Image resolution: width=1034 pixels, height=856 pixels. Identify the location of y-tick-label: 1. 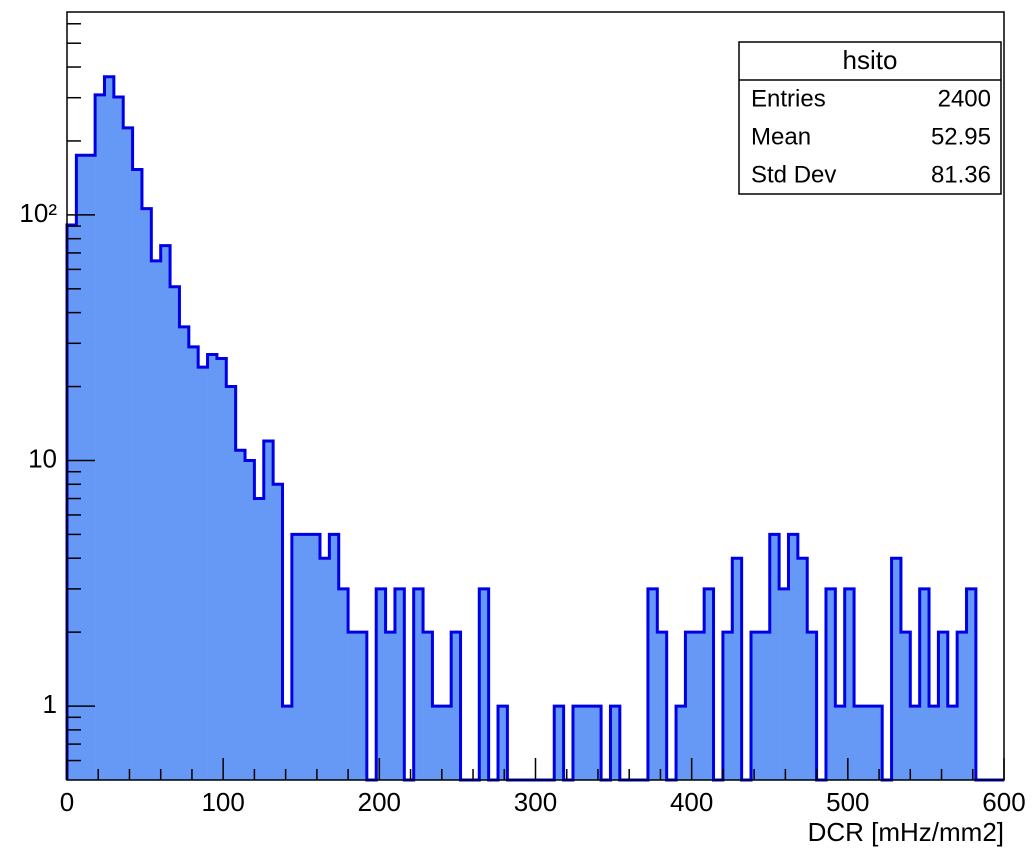
(50, 704).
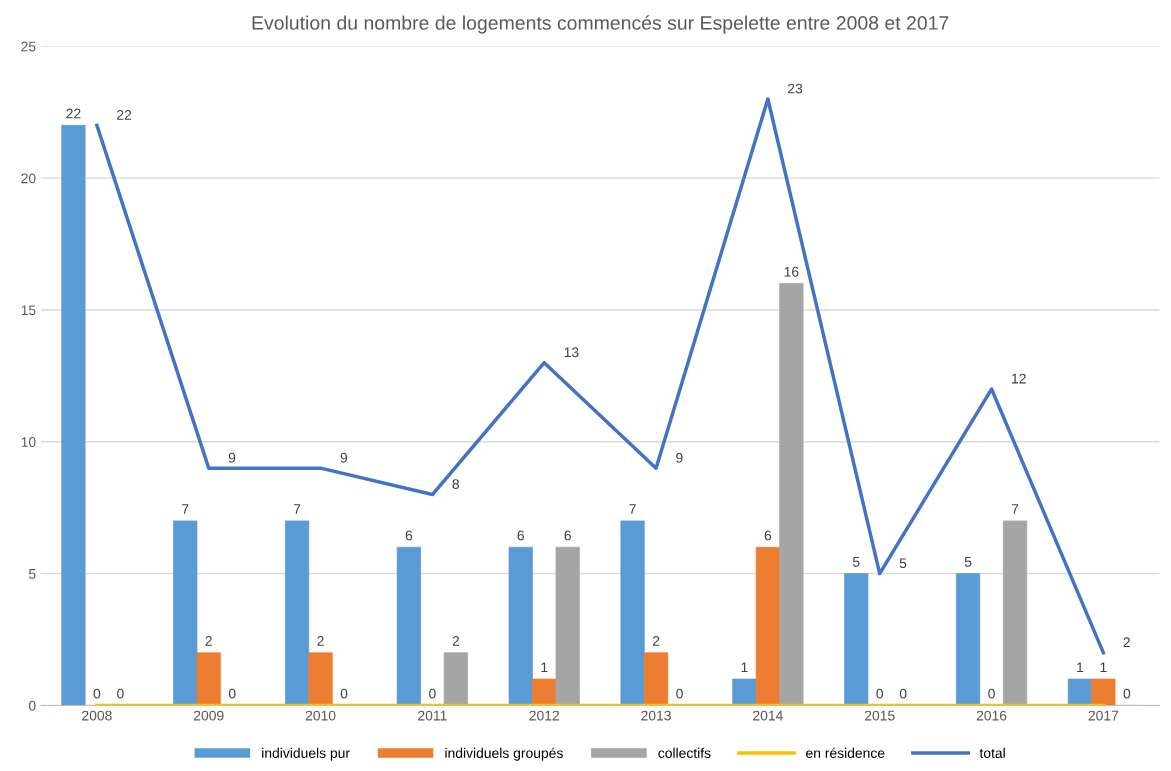 Image resolution: width=1171 pixels, height=771 pixels. What do you see at coordinates (28, 442) in the screenshot?
I see `y-tick-label: 10` at bounding box center [28, 442].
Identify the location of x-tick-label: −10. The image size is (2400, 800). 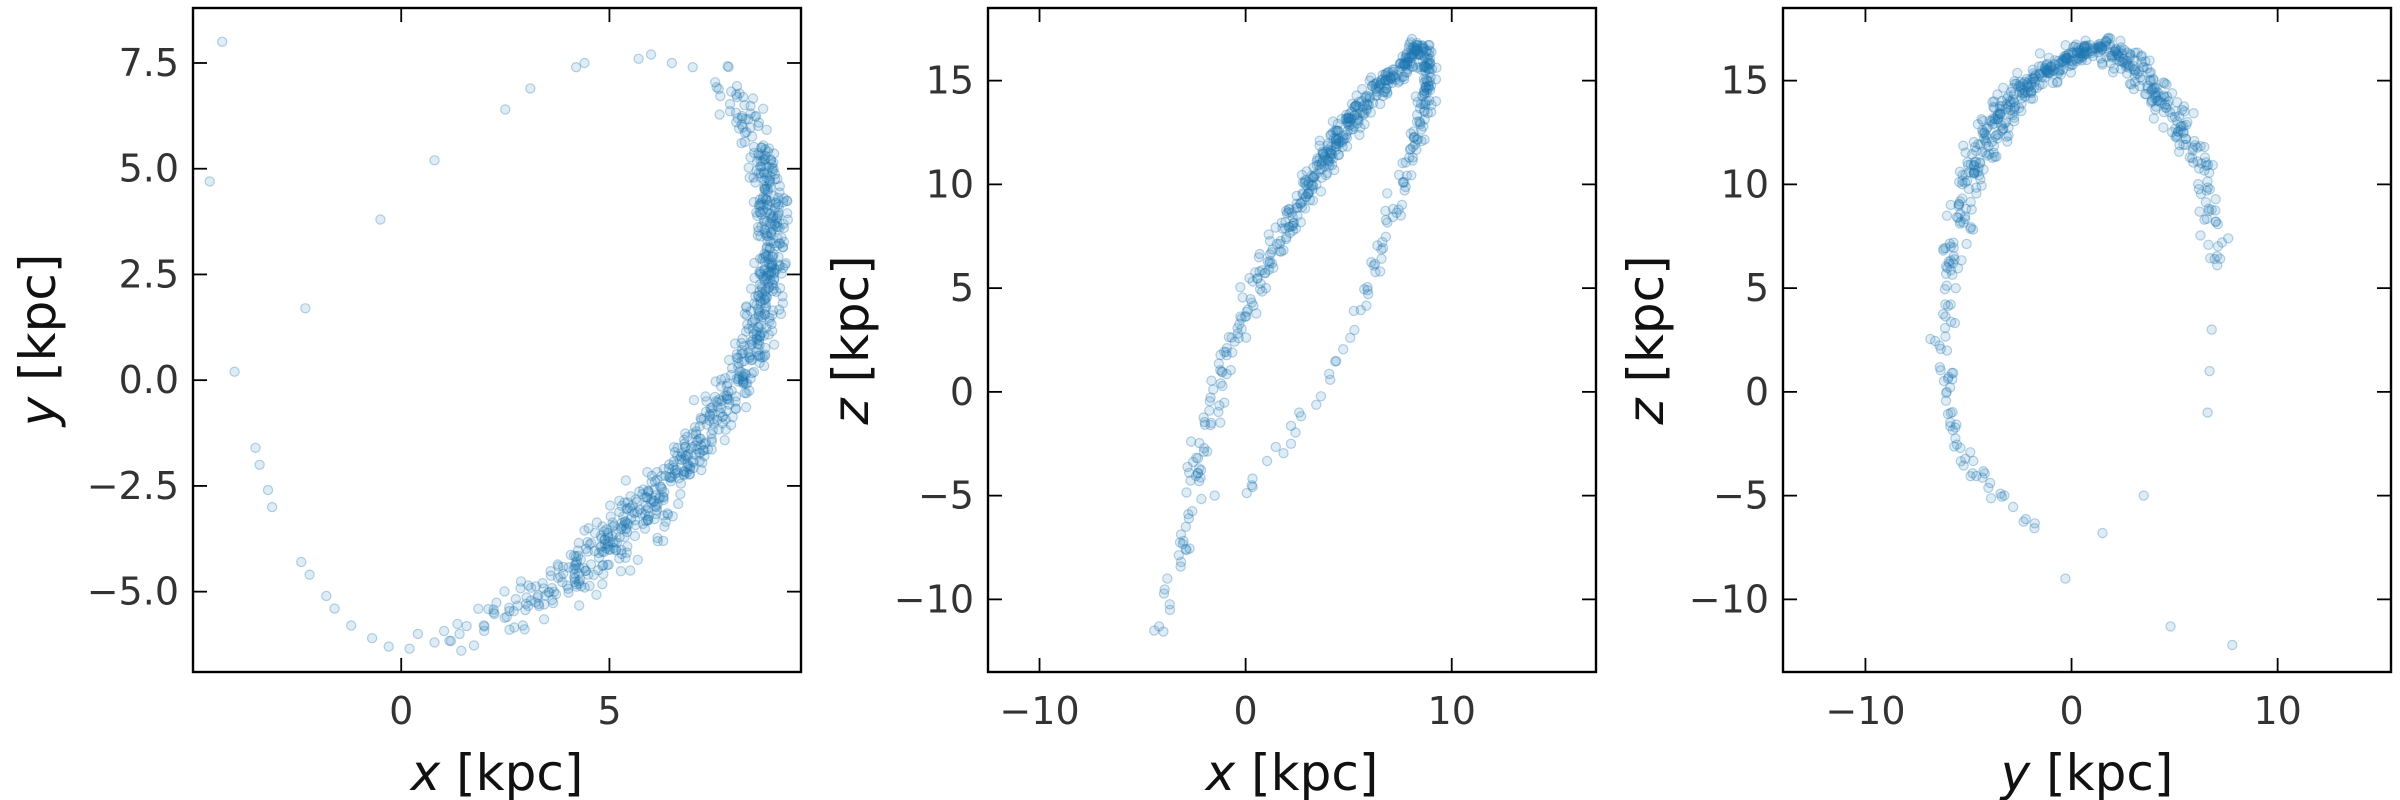
(1865, 711).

#### Work item:
Rewrite all the data above, putting "Find" in place of "Identify" and changing nothing else. Leave the pictures out.

#### Expected answer:
Image resolution: width=1034 pixels, height=856 pixels. Find the location of y-tick-label: 1. 
(50, 704).
 Image resolution: width=1171 pixels, height=771 pixels. What do you see at coordinates (28, 442) in the screenshot?
I see `y-tick-label: 10` at bounding box center [28, 442].
Find the location of x-tick-label: −10. The image size is (2400, 800). 
(1865, 711).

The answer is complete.